The government keeps a wary eye on tourist arrivals, knowing that a reduction, caused by travel advisories or security scares, will have serious implications on revenues and growth. Kenyan tourism had taken a beating after the terrorist attacks in Nairobi and Mombasa, competition from similar destinations and the poor state of the infrastructure.
However, a massive and largely productive marketing effort has turned around the sector with arrivals rising by 13 per cent to more than half a million visitors in the first seven months of this year.
The Seventh Wonder news will boost these efforts and generate even more tourism business. This is in direct conflict with the reason why the Mara, and other wilds, are popular: Because they are raw, untouched nature. They are praised as places where human development is scarce and teeming species of game co-exist in relative peace.
The absence of human habitation is a magnet to people, setting off a chain reaction which would ultimately, left unchecked, destroy the very reason why such places are attractive.

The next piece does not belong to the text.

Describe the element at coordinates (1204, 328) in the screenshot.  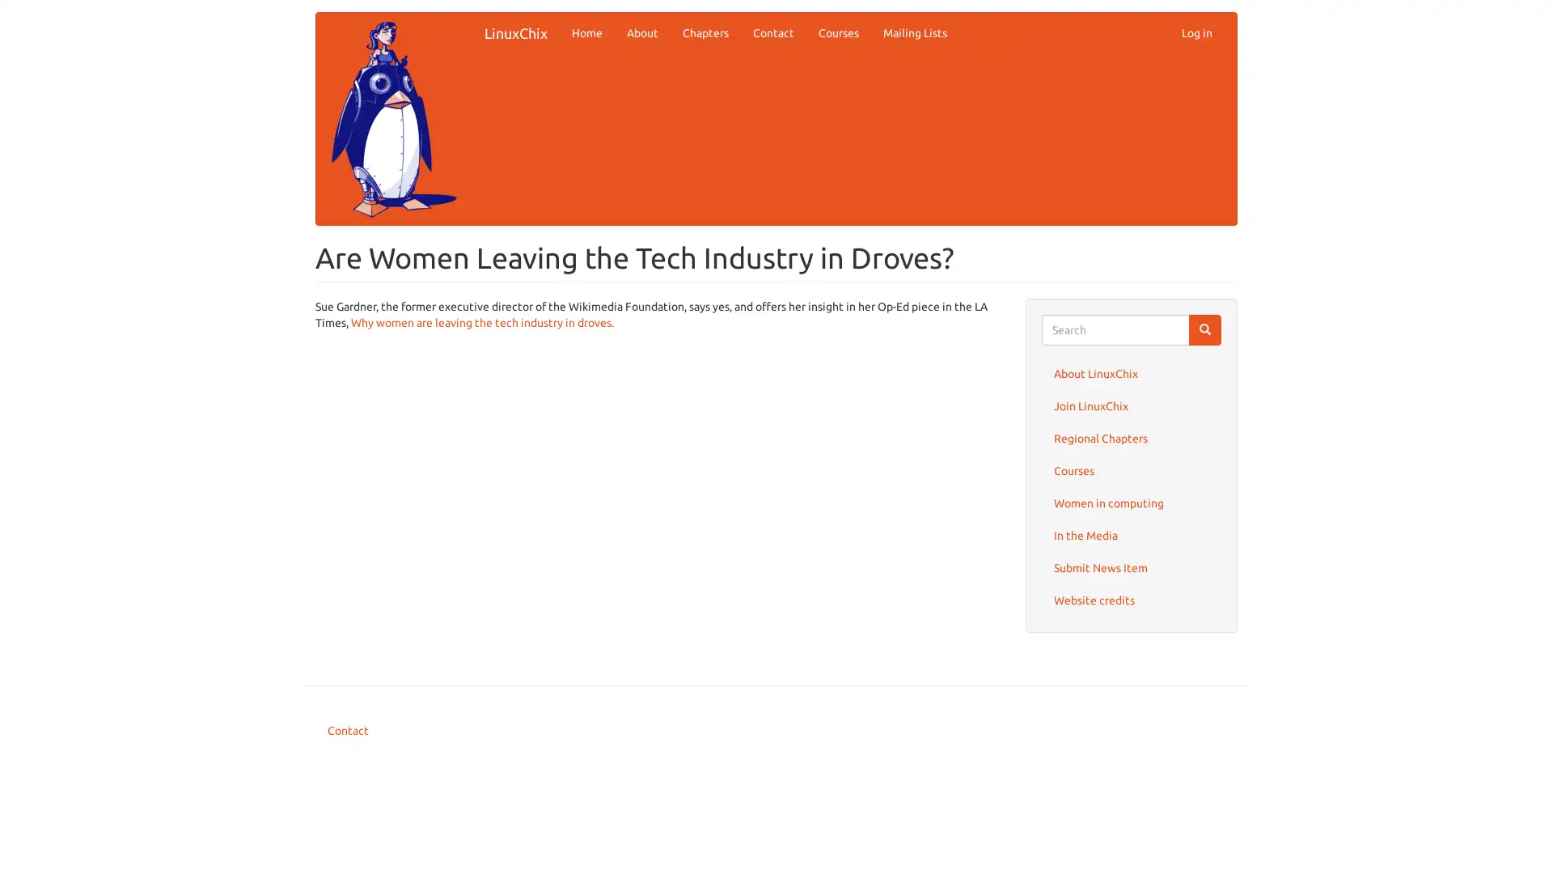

There are already concerns about the increasing human traffic in these wilds; a lion can hardly eat a gazelle without 10 or 20 cameras in its face, a cheetah cannot take a nap in the afternoon without an assembly of humans peeping from their mini buses. At this rate, according to one wag, we will need traffic lights in the Mara in the next couple of years. And then it will no longer be a wonder.

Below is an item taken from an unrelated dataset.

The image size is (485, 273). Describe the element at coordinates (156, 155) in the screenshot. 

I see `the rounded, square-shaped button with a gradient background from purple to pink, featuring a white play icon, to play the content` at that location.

Showing off our wilds is part of our culture. But the whole of humanity cannot be bussed into the parks at the same time without destroying them. We need stringent conservation regulations to control human traffic in the wild.
There are only so many hotels, game lodges and tent camps you can have in - and around - a game park without edging out the zebras. We welcome the moratorium on the construction of new lodges in parks.
It is also encouraging that there are strategy meetings taking place this weekend to address conservation. We urge radical and firm resolutions which will take a long term view of eco-tourism.
Secondly, we need to formulate strategies to improve the value of Kenya as a destination so that there are fewer visitors paying more to get into the wild. The focus should be yield rather than brute numbers.
Thirdly, the infrastructure serving our game reserves is a total disgrace. A more determined effort must be made to plough back tourism revenues into maintaining roads and improving security.
Finally, more efficient management, conservation and ownership structures are required. The game parks might be in communal lands but do such communities have the capacity to manage and conserve the wilds in a modern, competitive and profitable manner?
Being Seventh Wonder is going to be a lot harder and require a lot more investment and work than being the Fleeting Wonder.